Records shown:
------------------------------------
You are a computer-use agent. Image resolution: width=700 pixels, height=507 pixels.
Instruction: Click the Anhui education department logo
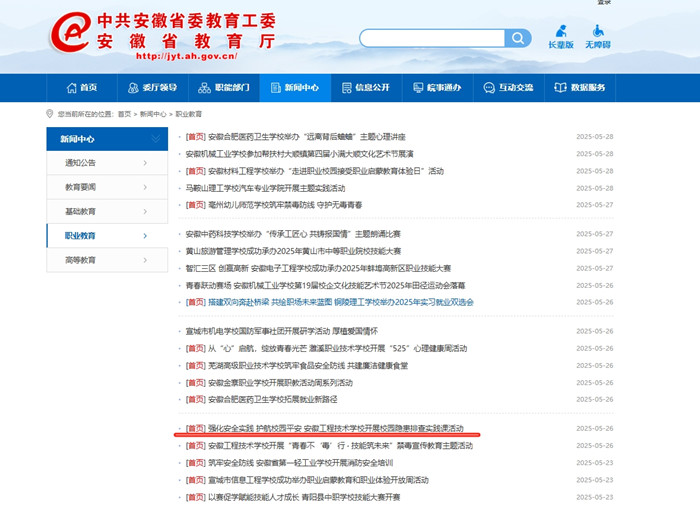coord(70,37)
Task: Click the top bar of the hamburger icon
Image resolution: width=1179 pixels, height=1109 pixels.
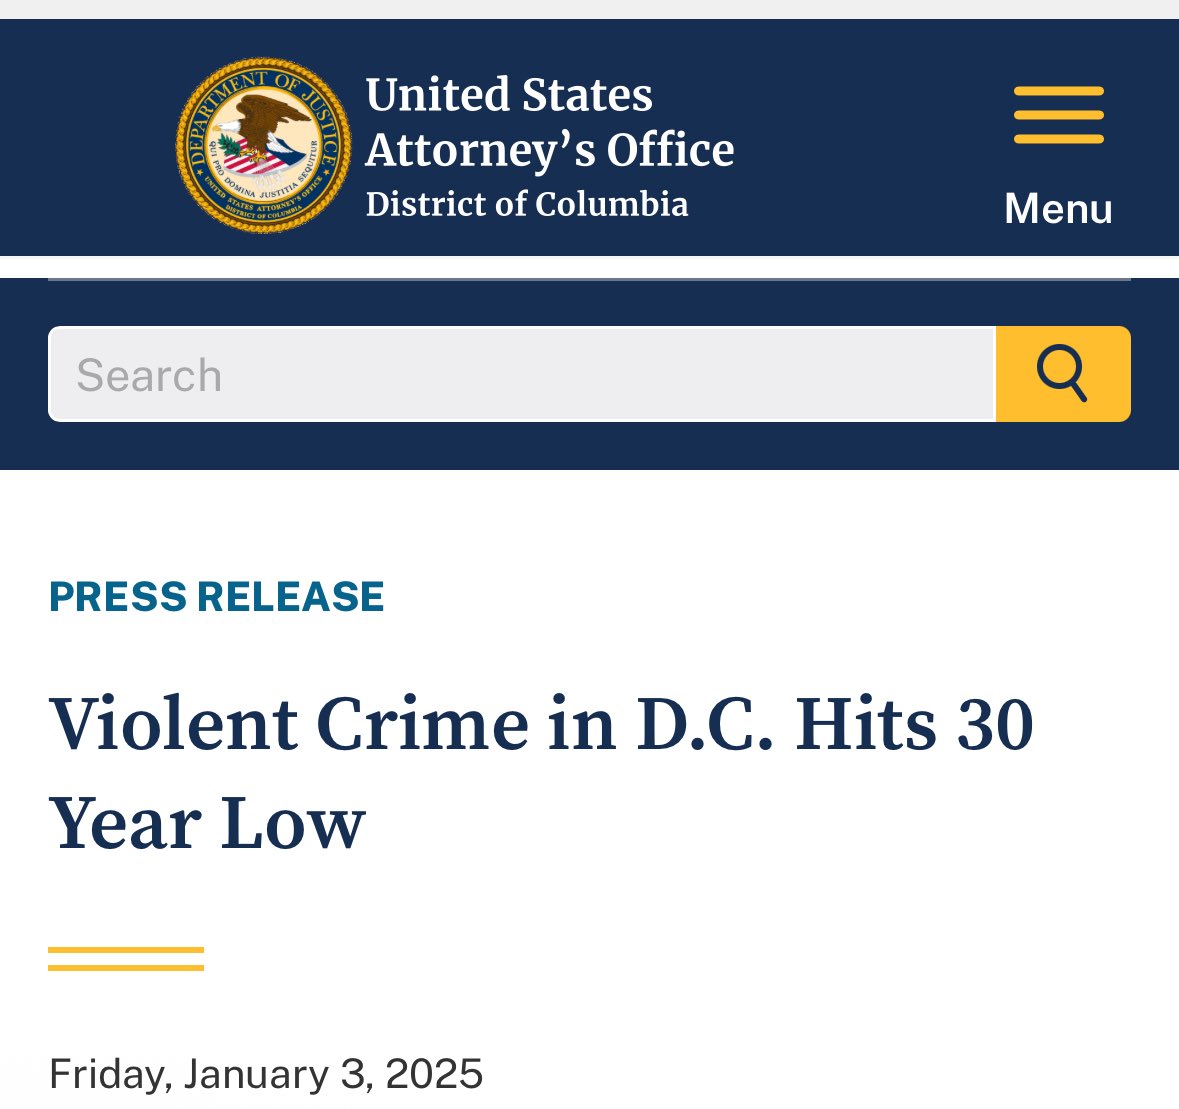Action: click(x=1058, y=92)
------------------------------------
Lines from the one that contains "Task: Click the top bar of the hamburger icon" to the final line of the material are the whole answer. Reproduce them word for word and skip the pictures.

Task: Click the top bar of the hamburger icon
Image resolution: width=1179 pixels, height=1109 pixels.
Action: click(x=1058, y=92)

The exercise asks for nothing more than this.